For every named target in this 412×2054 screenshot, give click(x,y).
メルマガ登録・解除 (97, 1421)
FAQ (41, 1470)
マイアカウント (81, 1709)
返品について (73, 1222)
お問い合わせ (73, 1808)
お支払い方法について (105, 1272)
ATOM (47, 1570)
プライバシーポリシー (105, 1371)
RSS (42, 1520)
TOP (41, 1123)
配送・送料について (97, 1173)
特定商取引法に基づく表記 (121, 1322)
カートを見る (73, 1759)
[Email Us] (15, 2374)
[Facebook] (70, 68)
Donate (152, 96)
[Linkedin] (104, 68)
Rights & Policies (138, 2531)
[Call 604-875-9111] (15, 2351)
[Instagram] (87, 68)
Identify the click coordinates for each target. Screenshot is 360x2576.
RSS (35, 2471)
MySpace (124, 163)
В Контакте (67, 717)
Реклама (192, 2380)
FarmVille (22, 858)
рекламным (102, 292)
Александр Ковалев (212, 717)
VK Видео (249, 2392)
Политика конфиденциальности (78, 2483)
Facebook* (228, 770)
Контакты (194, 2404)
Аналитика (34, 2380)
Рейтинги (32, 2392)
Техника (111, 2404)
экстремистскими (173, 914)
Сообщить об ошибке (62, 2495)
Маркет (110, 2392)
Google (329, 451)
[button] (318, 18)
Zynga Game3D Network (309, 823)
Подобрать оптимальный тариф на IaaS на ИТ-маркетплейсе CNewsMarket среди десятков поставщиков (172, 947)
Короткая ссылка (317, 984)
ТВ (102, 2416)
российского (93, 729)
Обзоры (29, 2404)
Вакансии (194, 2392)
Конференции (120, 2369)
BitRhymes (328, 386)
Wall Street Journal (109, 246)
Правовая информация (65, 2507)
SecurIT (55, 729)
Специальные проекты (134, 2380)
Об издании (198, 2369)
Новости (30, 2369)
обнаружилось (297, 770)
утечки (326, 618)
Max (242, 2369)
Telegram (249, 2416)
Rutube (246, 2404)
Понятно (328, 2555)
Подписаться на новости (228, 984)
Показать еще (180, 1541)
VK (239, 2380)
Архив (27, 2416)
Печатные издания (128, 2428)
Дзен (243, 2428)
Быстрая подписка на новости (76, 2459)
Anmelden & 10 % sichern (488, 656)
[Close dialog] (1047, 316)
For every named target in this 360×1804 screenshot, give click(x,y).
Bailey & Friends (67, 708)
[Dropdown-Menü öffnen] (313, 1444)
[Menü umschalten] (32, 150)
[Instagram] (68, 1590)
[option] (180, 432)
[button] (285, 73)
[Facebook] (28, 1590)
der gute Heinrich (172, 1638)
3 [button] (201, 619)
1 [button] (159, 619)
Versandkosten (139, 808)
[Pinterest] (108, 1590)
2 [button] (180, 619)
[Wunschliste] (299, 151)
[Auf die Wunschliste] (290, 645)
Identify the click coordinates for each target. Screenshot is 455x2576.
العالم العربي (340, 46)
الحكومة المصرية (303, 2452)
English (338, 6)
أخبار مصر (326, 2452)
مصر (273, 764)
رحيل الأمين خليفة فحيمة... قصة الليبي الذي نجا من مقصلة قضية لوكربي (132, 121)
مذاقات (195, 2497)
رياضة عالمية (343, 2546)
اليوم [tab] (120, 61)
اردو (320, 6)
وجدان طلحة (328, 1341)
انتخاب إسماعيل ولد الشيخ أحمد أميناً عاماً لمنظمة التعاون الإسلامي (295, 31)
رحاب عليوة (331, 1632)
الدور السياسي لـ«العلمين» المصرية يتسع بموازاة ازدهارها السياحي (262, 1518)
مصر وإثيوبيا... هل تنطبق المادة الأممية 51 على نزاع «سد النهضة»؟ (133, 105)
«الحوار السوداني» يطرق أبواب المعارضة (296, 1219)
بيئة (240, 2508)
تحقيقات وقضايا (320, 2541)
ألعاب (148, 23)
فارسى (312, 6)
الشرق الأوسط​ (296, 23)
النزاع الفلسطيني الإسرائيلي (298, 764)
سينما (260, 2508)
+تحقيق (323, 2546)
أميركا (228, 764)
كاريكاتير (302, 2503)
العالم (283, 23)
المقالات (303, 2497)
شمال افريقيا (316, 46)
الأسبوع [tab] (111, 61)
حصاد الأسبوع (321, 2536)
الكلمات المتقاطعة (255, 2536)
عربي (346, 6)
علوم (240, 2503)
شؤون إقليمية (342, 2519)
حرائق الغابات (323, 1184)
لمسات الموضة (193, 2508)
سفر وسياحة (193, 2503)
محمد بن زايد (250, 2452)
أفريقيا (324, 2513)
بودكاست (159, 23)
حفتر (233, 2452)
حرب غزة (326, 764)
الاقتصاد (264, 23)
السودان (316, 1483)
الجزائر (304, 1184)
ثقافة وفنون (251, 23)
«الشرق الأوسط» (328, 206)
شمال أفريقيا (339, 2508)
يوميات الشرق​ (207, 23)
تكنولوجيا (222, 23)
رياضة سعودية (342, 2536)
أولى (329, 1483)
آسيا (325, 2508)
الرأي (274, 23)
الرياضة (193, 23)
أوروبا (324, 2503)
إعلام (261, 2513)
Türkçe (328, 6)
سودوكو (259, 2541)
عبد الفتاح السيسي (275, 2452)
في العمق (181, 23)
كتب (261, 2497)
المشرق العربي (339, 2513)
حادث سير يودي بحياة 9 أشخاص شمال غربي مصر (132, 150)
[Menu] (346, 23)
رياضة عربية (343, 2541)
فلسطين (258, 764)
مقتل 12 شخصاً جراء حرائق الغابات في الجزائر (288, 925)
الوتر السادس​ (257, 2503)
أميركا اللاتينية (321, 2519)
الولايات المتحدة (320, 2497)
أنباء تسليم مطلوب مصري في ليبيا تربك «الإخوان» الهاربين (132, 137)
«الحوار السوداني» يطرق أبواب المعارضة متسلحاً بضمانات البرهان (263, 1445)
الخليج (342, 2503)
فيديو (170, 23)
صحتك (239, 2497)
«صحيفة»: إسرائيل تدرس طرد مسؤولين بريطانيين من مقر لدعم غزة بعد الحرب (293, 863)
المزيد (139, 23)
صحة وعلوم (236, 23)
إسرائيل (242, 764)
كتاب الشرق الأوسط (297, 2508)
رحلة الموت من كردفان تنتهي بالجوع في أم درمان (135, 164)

_Your instructions_: The expected response consists solely of the lines from the one with "أفريقيا (324, 2513)" through the end of the records, repeated exactly.

_Your solution_:
أفريقيا (324, 2513)
بودكاست (159, 23)
حفتر (233, 2452)
حرب غزة (326, 764)
الاقتصاد (264, 23)
السودان (316, 1483)
الجزائر (304, 1184)
ثقافة وفنون (251, 23)
«الشرق الأوسط» (328, 206)
شمال أفريقيا (339, 2508)
يوميات الشرق​ (207, 23)
تكنولوجيا (222, 23)
رياضة سعودية (342, 2536)
أولى (329, 1483)
آسيا (325, 2508)
الرأي (274, 23)
الرياضة (193, 23)
أوروبا (324, 2503)
إعلام (261, 2513)
Türkçe (328, 6)
سودوكو (259, 2541)
عبد الفتاح السيسي (275, 2452)
في العمق (181, 23)
كتب (261, 2497)
المشرق العربي (339, 2513)
حادث سير يودي بحياة 9 أشخاص شمال غربي مصر (132, 150)
[Menu] (346, 23)
رياضة عربية (343, 2541)
فلسطين (258, 764)
مقتل 12 شخصاً جراء حرائق الغابات في الجزائر (288, 925)
الوتر السادس​ (257, 2503)
أميركا اللاتينية (321, 2519)
الولايات المتحدة (320, 2497)
أنباء تسليم مطلوب مصري في ليبيا تربك «الإخوان» الهاربين (132, 137)
«الحوار السوداني» يطرق أبواب المعارضة متسلحاً بضمانات البرهان (263, 1445)
الخليج (342, 2503)
فيديو (170, 23)
صحتك (239, 2497)
«صحيفة»: إسرائيل تدرس طرد مسؤولين بريطانيين من مقر لدعم غزة بعد الحرب (293, 863)
المزيد (139, 23)
صحة وعلوم (236, 23)
إسرائيل (242, 764)
كتاب الشرق الأوسط (297, 2508)
رحلة الموت من كردفان تنتهي بالجوع في أم درمان (135, 164)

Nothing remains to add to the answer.